What Makes a Great Escape Room




Sometimes it’s difficult to say what separates a good escape room from a bad one. But there certainly is a divide between the ordinary and a great escape room. Sure there are some blatant things that can go wrong in an escape room–malfunctioning props, distracted game masters, etc… But how do you separate a great escape room from just an average one? Now, this is a gross overview of the work that goes into creating an escape room, but it’s some of the more important aspects of what separates the great from the herd.



One the most used adjectives amongst Escape Room enthusiasts to describe an escape room is “beautiful”.

“It had a beautiful set”

“The design was beautiful”

But what makes a set beautiful is the attention to details, and the ability to take the players into a different world.
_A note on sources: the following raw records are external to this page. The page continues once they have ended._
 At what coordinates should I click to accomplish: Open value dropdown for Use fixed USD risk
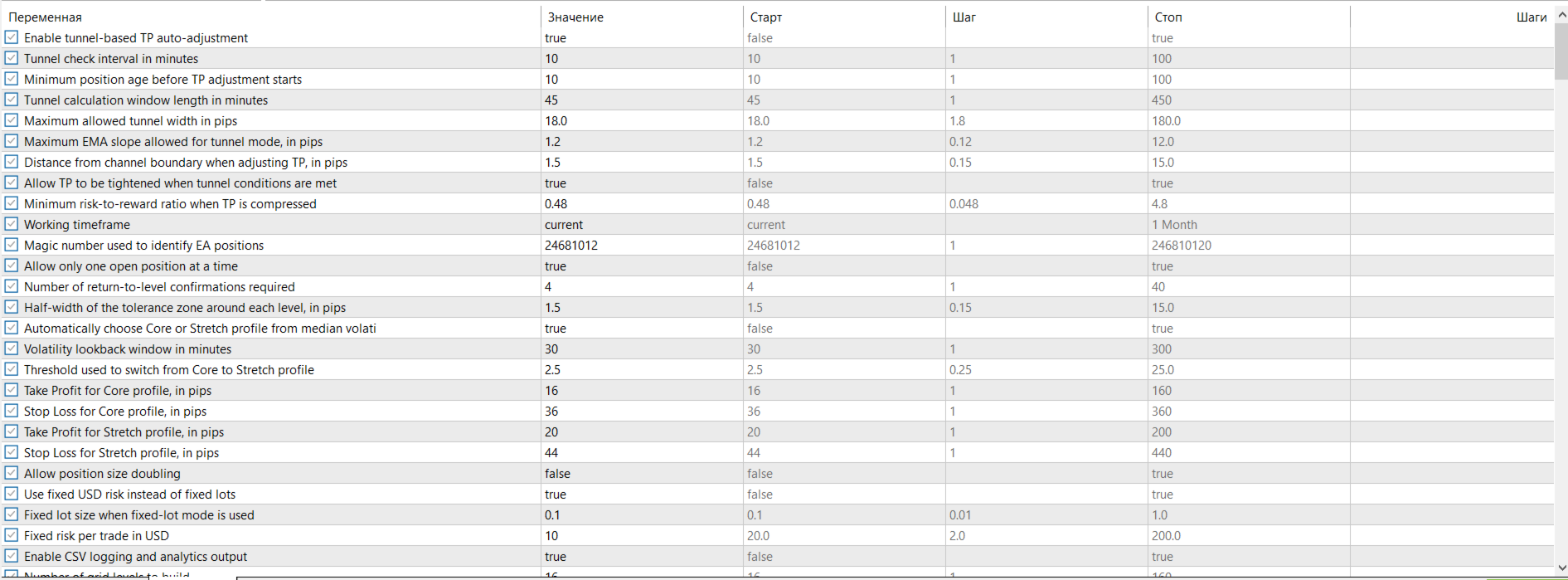click(642, 494)
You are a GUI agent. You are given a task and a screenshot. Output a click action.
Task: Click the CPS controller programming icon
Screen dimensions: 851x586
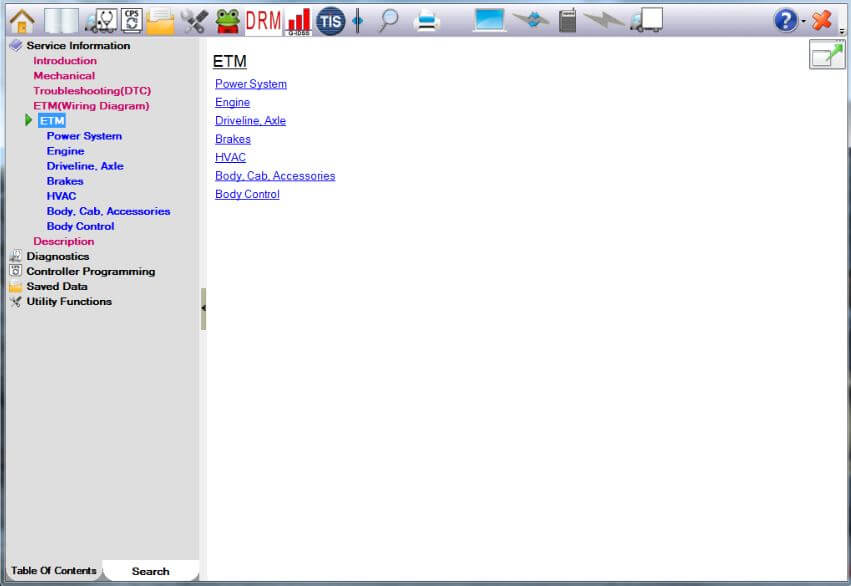click(131, 19)
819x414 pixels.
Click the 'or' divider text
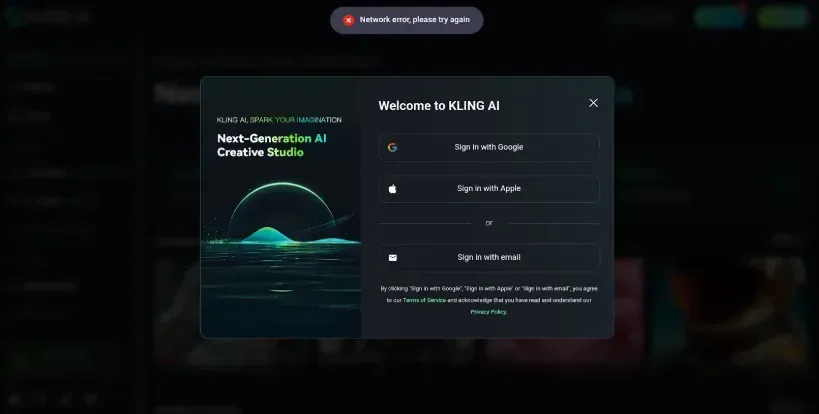(489, 223)
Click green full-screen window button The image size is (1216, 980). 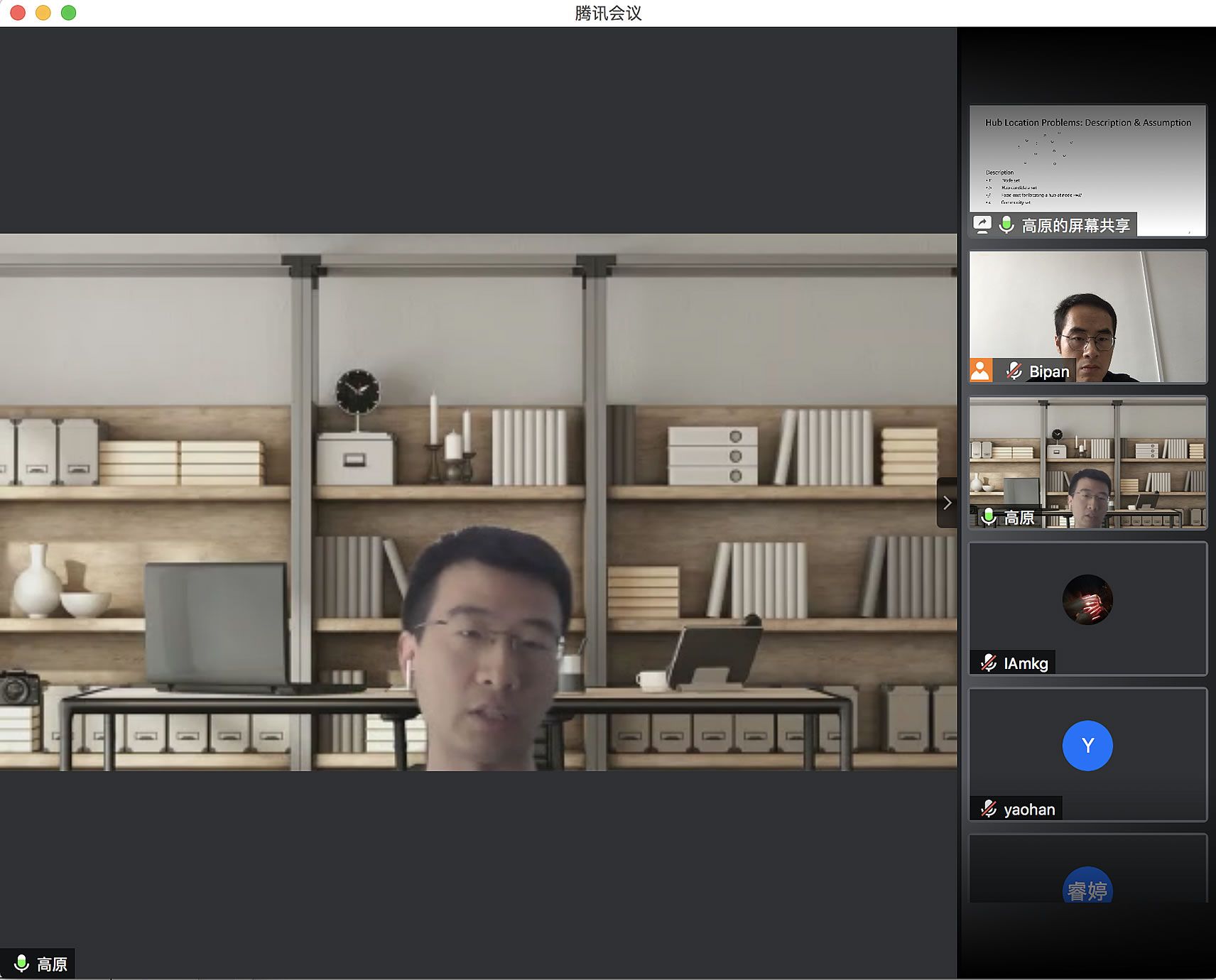point(69,13)
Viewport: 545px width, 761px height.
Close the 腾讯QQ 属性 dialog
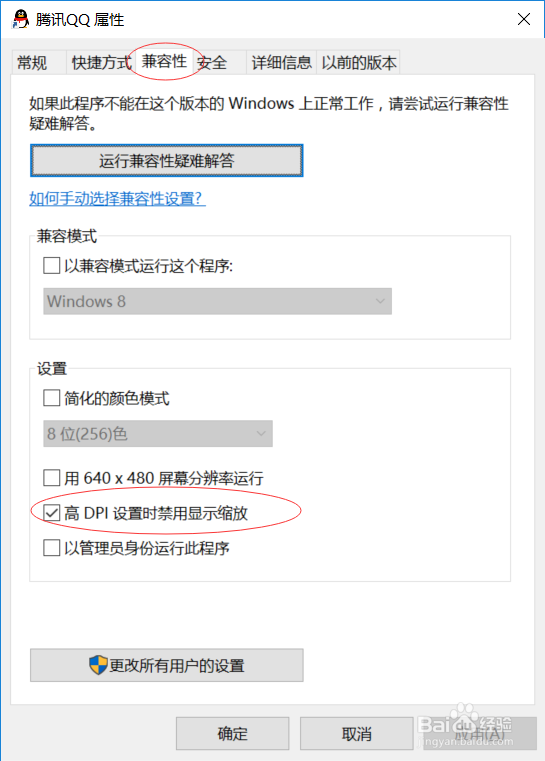pos(524,19)
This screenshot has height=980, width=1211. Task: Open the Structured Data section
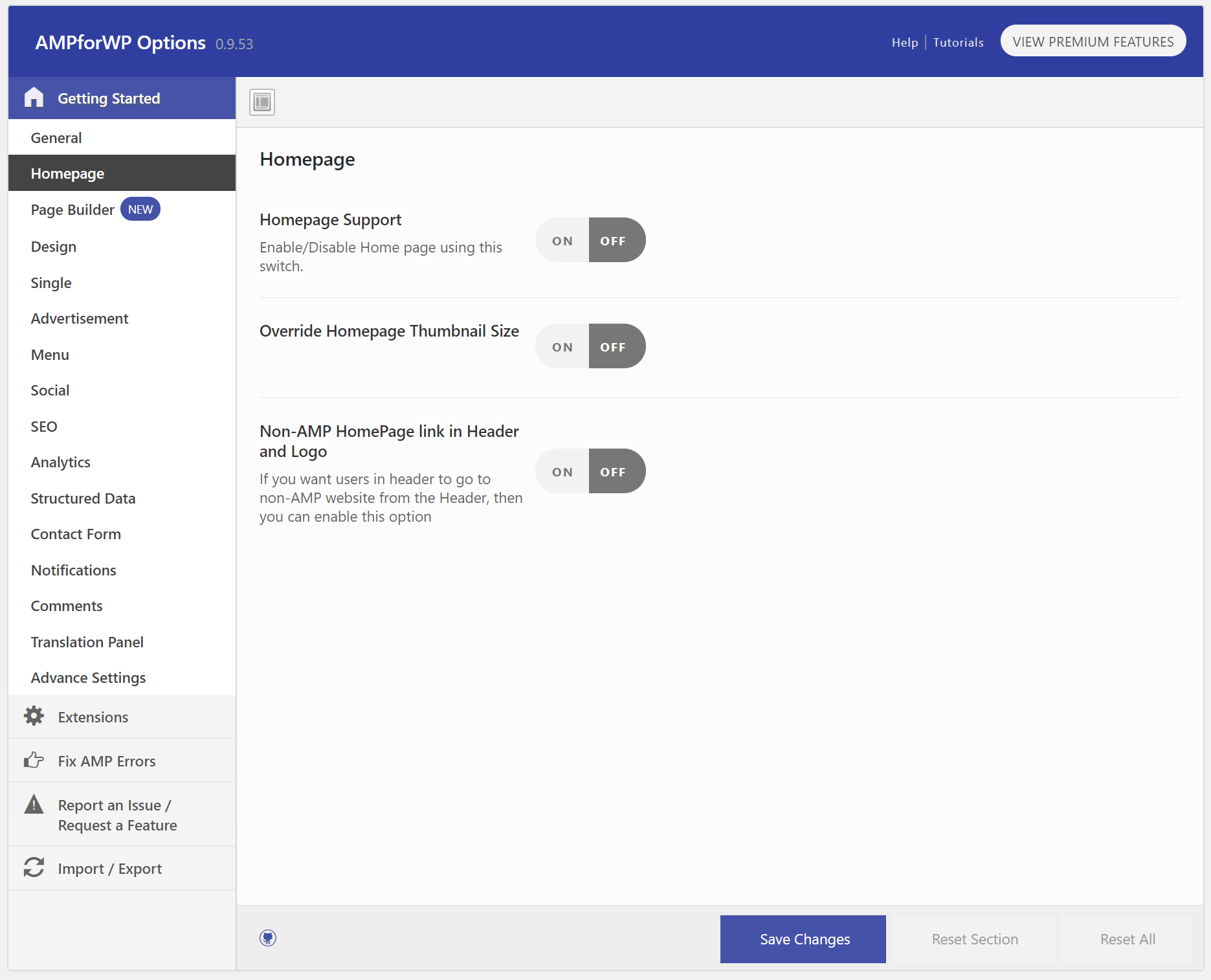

Humans (for the most part) have five senses. We use these senses to communicate with the world. So in order to bring players into a different world, the room must be able to hit all the senses cohesively in order to trick the brain into believing they’re there in that designed set. For example, if I were trying to create a theme based in a crematorium, I would try to increase the temperature of the room, keep the lighting relatively dark while accenting it with the proper lighting, and perhaps add a scent of charred wood to the room to heighten the sense of smell. At the end of the day, it’s the small details that matter.



When people look to experience an escape room, their main reason for doing it is because they want a brain challenge, something that makes them think. It’s not out of the ordinary to say that people enjoy being locked up in order to find their way out. Why else is the Escape Room industry growing? People love a good puzzle that they can sink their teeth into, furthermore, there’s an adrenaline rush when you solve puzzles. A great puzzle, however, doesn’t necessarily equate to a harder puzzle. For example, you would want a puzzle hard enough that you won’t just solve it when encountering it, but not so much that it stumps you for the majority of the game. Being able to find that happy medium is often difficult, but when you can create puzzles that are moderately difficult, but interactive at the same time, you have a great puzzle on your hands.



Many escape rooms don’t incorporate much of a story into their rooms, and that’s perfectly fine, but the best escape rooms tell the best stories. Now it’s often difficult to tell a good story when the adrenaline is rushing and players are in a time crunch wanting to escape to beat the record, so it’s best to incorporate the players into the story themselves. Whenever players have a role designated to them, there is almost a sense of obligation that goes with that role. For example, a secret spy-themed room, there’s a small level of role-playing that goes on, and it would be best to tap into that side of the brain and highlight it even more so. In the case of a secret spy, if I were given a penlight and a briefcase, automatically my brain starts believing that I’m a secret spy.


All in all, it requires a combination of all of the aspects as mentioned above to create a great escape room experience for the players.